→ TRY IT
Write out the data word for word and drop any picture you find.

_____

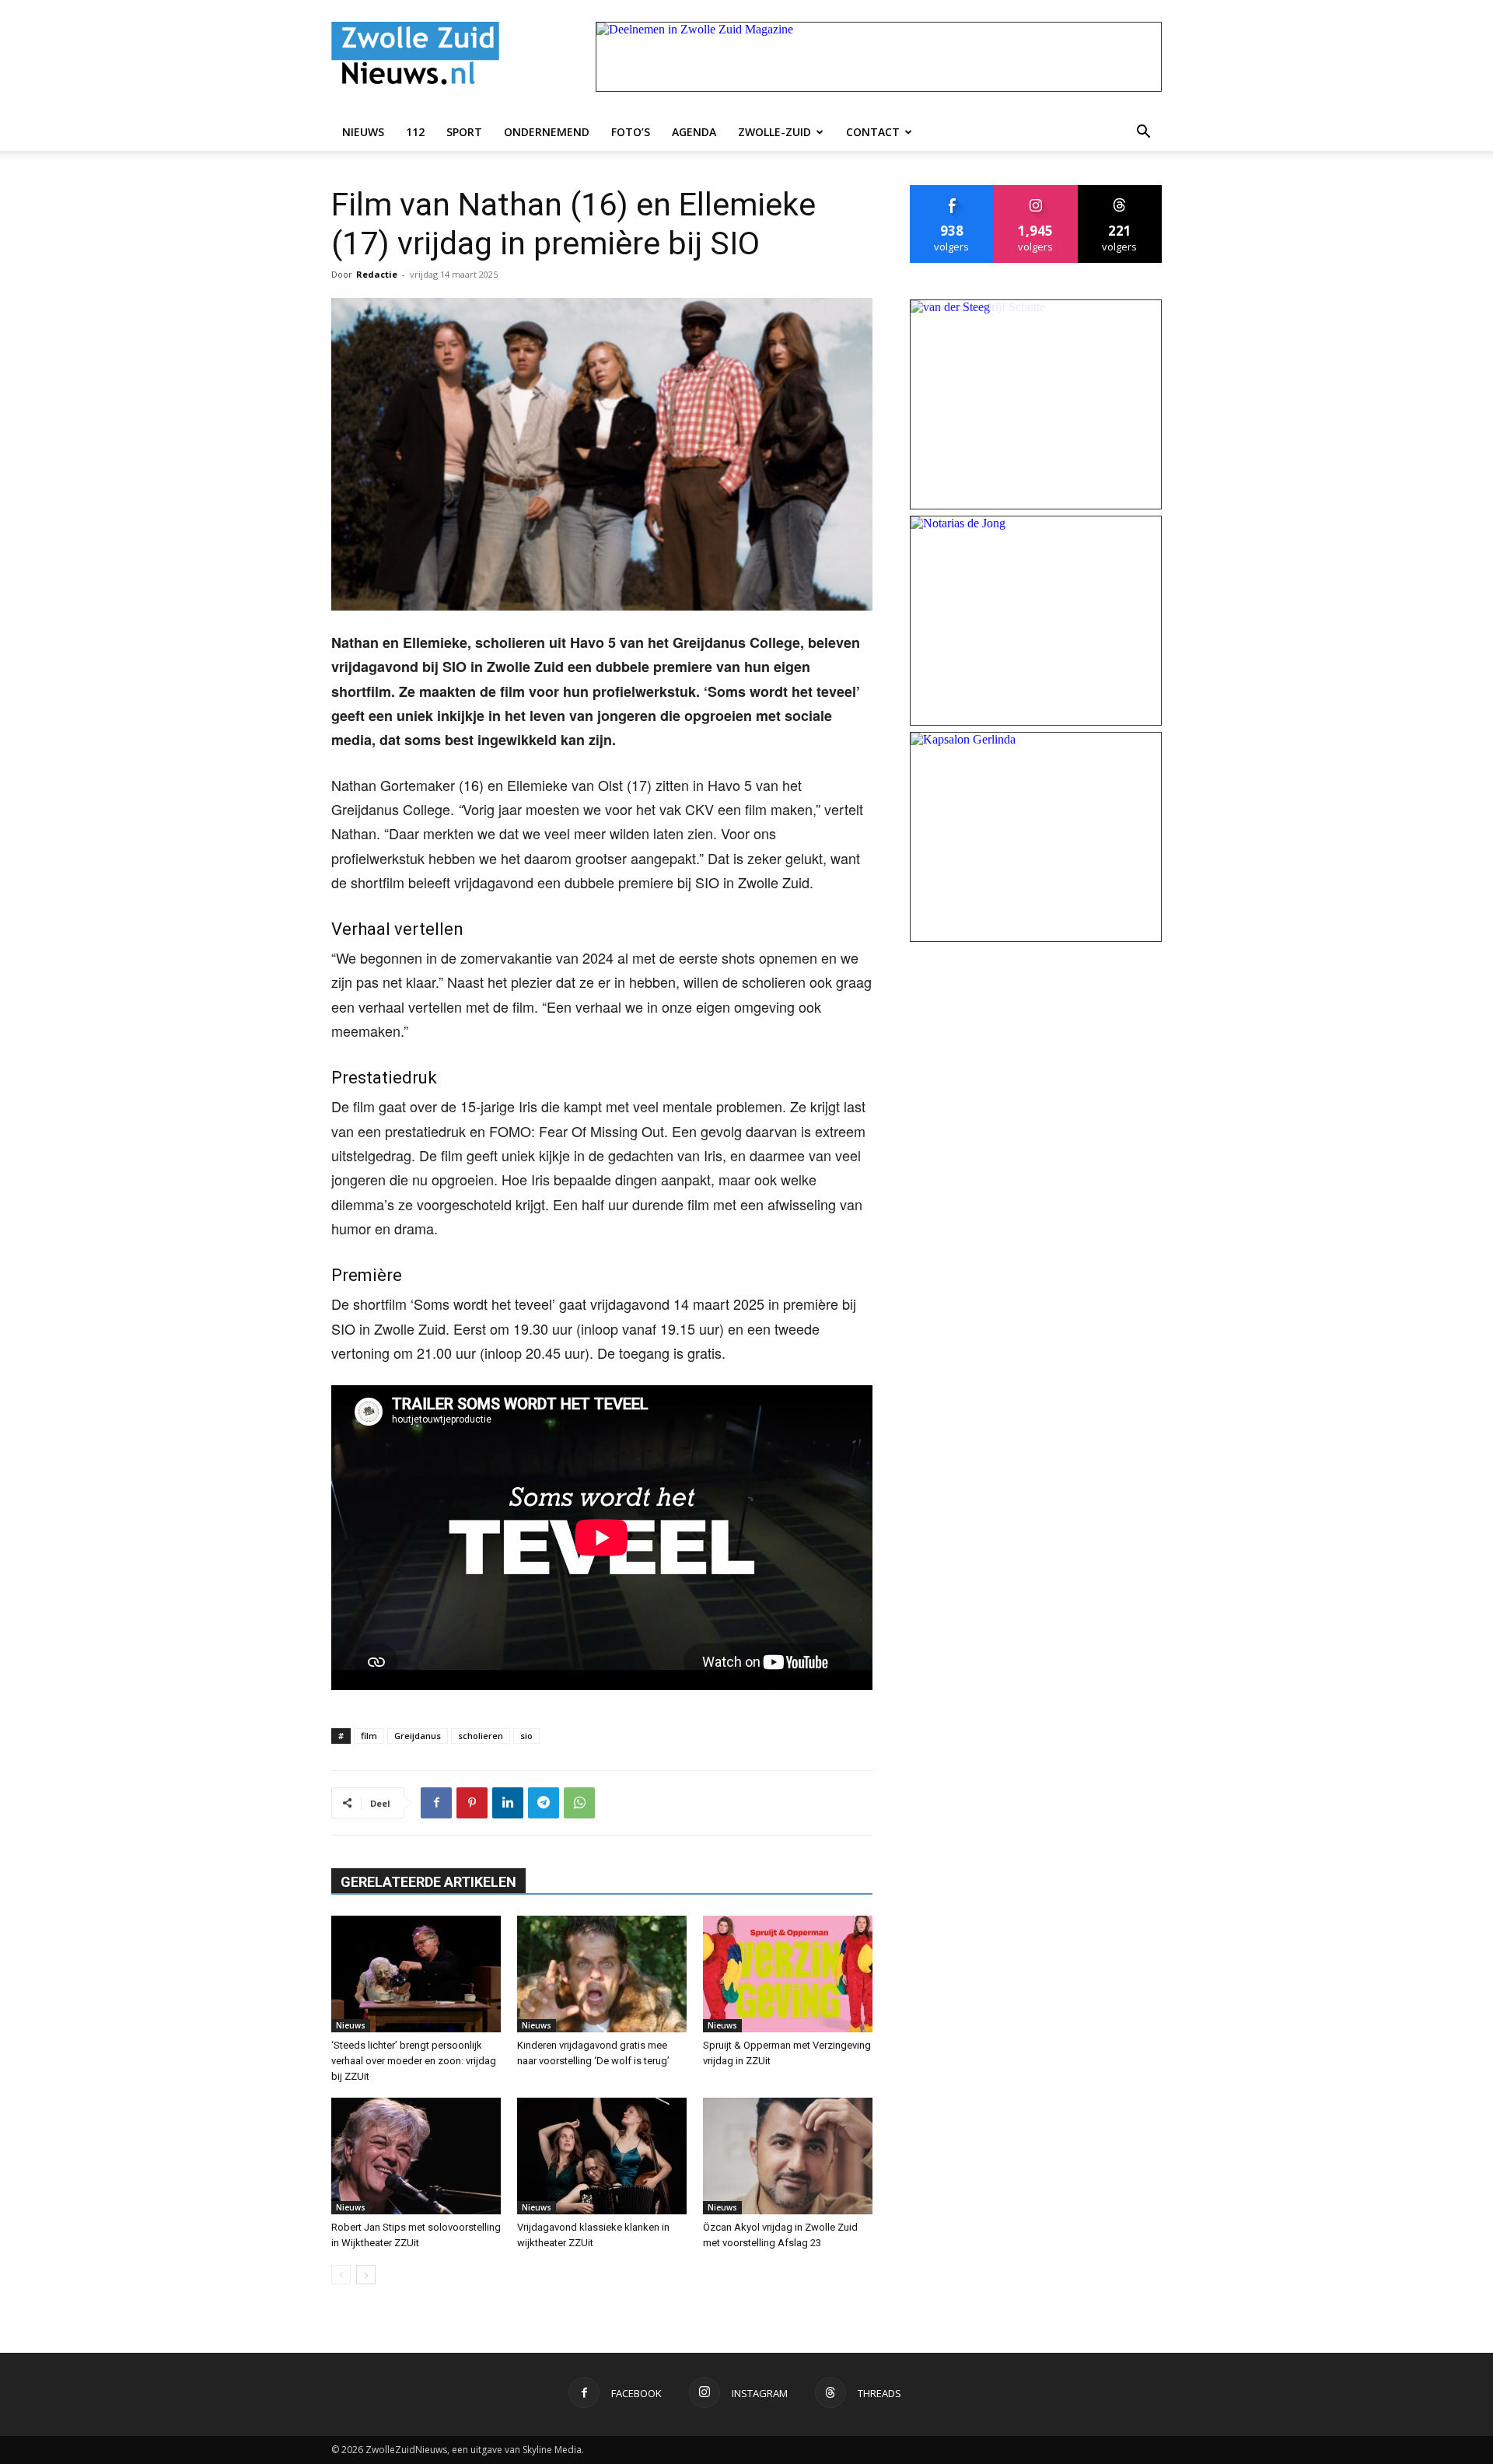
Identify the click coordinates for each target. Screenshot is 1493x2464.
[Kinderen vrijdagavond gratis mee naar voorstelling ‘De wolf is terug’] (602, 1974)
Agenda (694, 131)
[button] (1143, 132)
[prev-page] (341, 2274)
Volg (1036, 191)
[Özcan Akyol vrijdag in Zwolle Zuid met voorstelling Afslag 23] (787, 2156)
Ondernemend (546, 131)
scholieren (480, 1735)
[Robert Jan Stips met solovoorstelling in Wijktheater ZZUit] (416, 2156)
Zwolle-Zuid (774, 131)
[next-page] (366, 2274)
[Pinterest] (472, 1802)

_____

→ ANSWER BOX
Identify the click coordinates for each target. Screenshot is 1493x2464.
[Kinderen vrijdagavond gratis mee naar voorstelling ‘De wolf is terug’] (602, 1974)
Agenda (694, 131)
[button] (1143, 132)
[prev-page] (341, 2274)
Volg (1036, 191)
[Özcan Akyol vrijdag in Zwolle Zuid met voorstelling Afslag 23] (787, 2156)
Ondernemend (546, 131)
scholieren (480, 1735)
[Robert Jan Stips met solovoorstelling in Wijktheater ZZUit] (416, 2156)
Zwolle-Zuid (774, 131)
[next-page] (366, 2274)
[Pinterest] (472, 1802)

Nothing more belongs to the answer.